Optometry Coding & Billing Alert

Reader Questions:

Educate Patients About Baseline Photo Necessity

Question: We offer our patients routine healthy baseline photos of the retina and disc. We charge a fee for this, and the patient is aware that insurance will not cover it. We still charge the patient for the photo even if during the exam the medical diagnosis supports taking the photo. Is this OK, or should we bill insurance instead?

Vermont Subscriber

Answer: Billing for the baseline photos follows a logical thought pattern. You can bill the patient's insurance for the picture if you are documenting a pathological condition or the change in a pathological condition. However, don't confuse the ability to bill for the picture with the ability to bill for the exam at the same time.
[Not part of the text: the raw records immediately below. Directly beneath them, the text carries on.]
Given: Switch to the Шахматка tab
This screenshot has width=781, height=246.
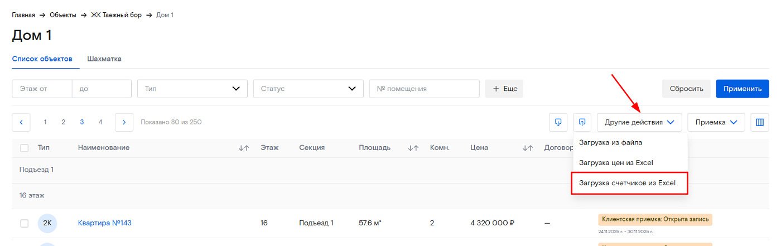Looking at the screenshot, I should (x=104, y=59).
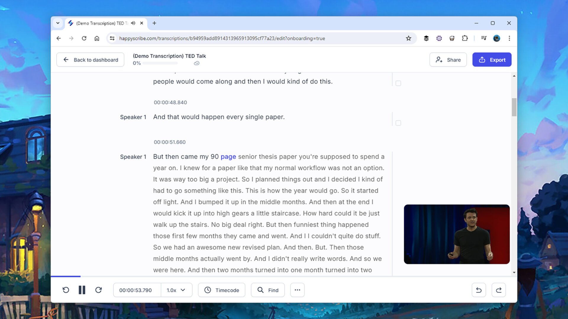Open the Chrome three-dot menu
Viewport: 568px width, 319px height.
509,38
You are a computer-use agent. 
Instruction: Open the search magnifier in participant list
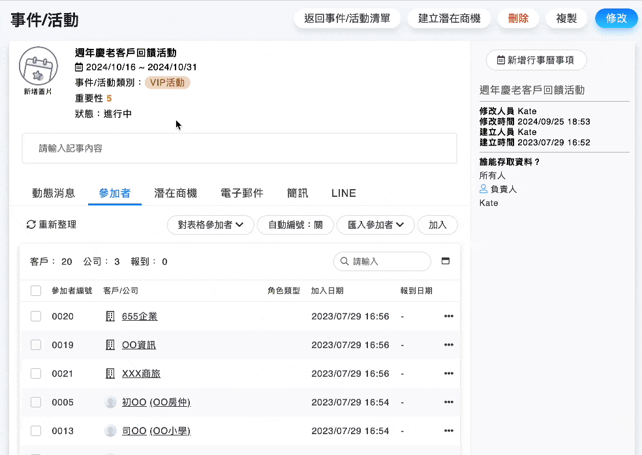[x=344, y=261]
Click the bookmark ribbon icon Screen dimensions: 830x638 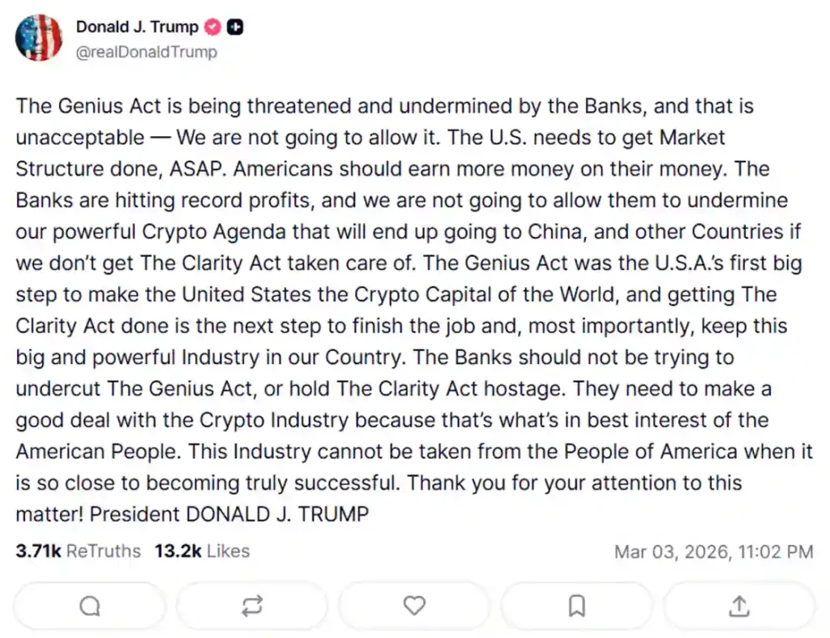pos(576,606)
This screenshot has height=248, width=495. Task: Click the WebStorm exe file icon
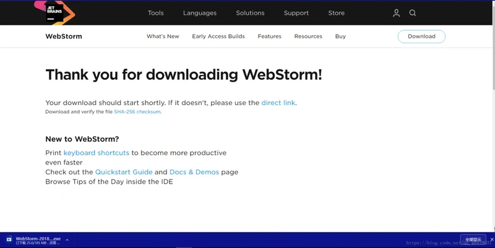coord(9,239)
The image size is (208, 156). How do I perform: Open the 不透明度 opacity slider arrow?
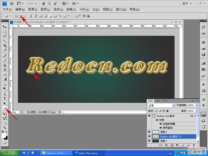point(197,105)
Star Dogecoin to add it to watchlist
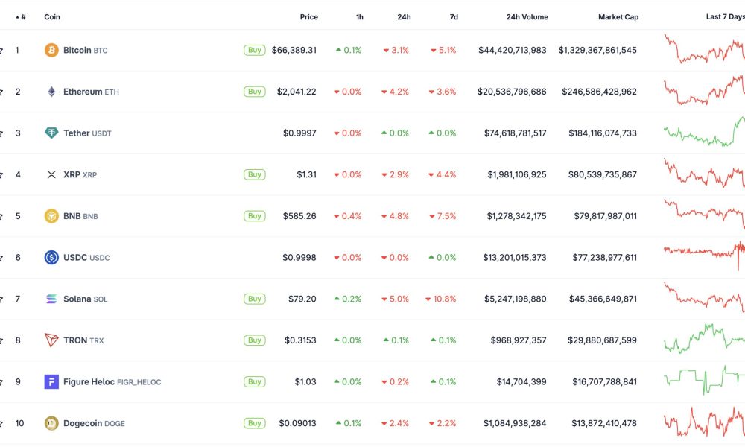The width and height of the screenshot is (745, 447). pos(3,422)
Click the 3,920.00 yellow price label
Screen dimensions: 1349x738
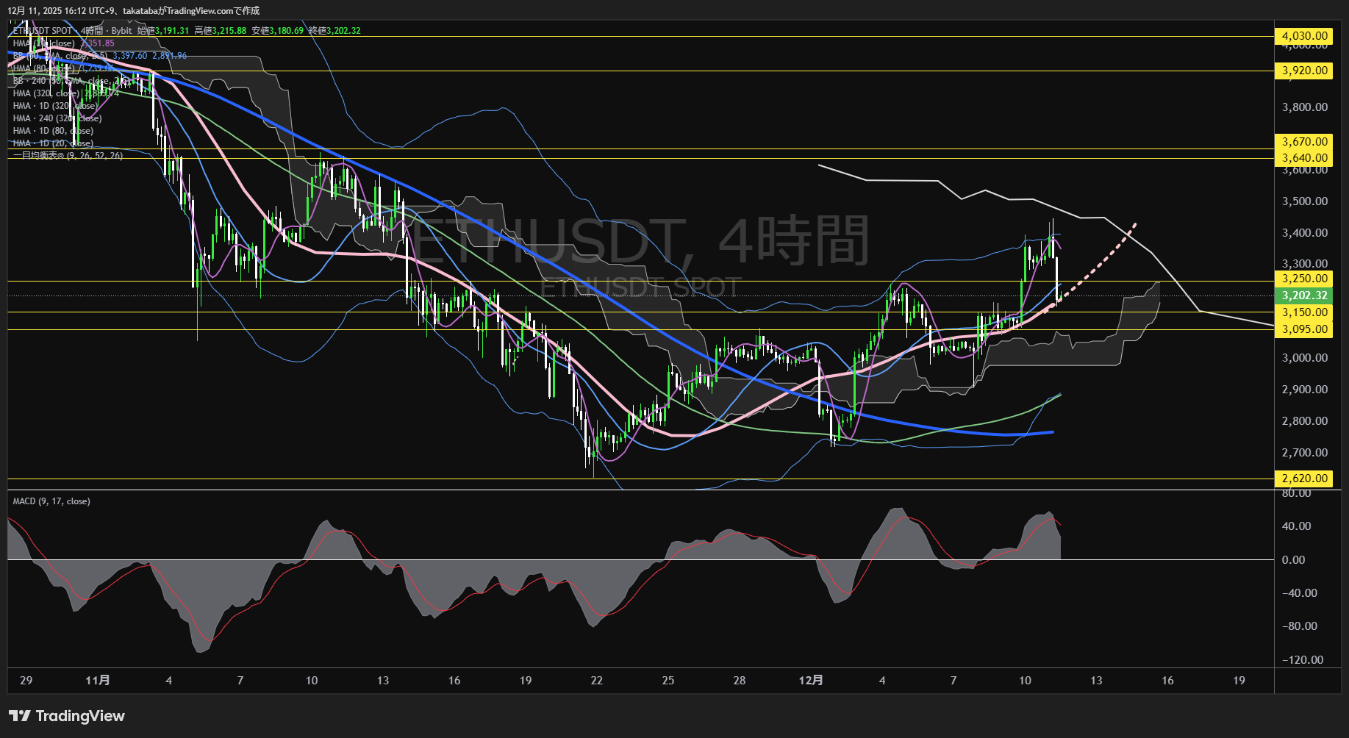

If the patient came in for a routine exam and had no complaints, that exam is routine, no matter what you find. If you find pathology during that routine exam, it is still a routine exam, but any additional testing would not have to be considered routine. In those cases, it's sometimes better to have the patient back on another day to take the picture and do any further testing if at all possible.

Smart: Most routine exams with routine pictures do not show any pathology and therefore remain the financial responsibility of the patient or his vision plan. Consider having your patients read and sign a form explaining the purpose of routine retinal photography, telling the costs and explaining that insurance covers it only if a medical diagnosis is found. The same form can also cover the need for polycarbonate lenses and ask for permission to dilate.
 
At that point, you could bill Medicare or the insurance for the photos, but just be sure to append modifier -GA (Waiver of liability statement on file). If you get a denial, bill the patient.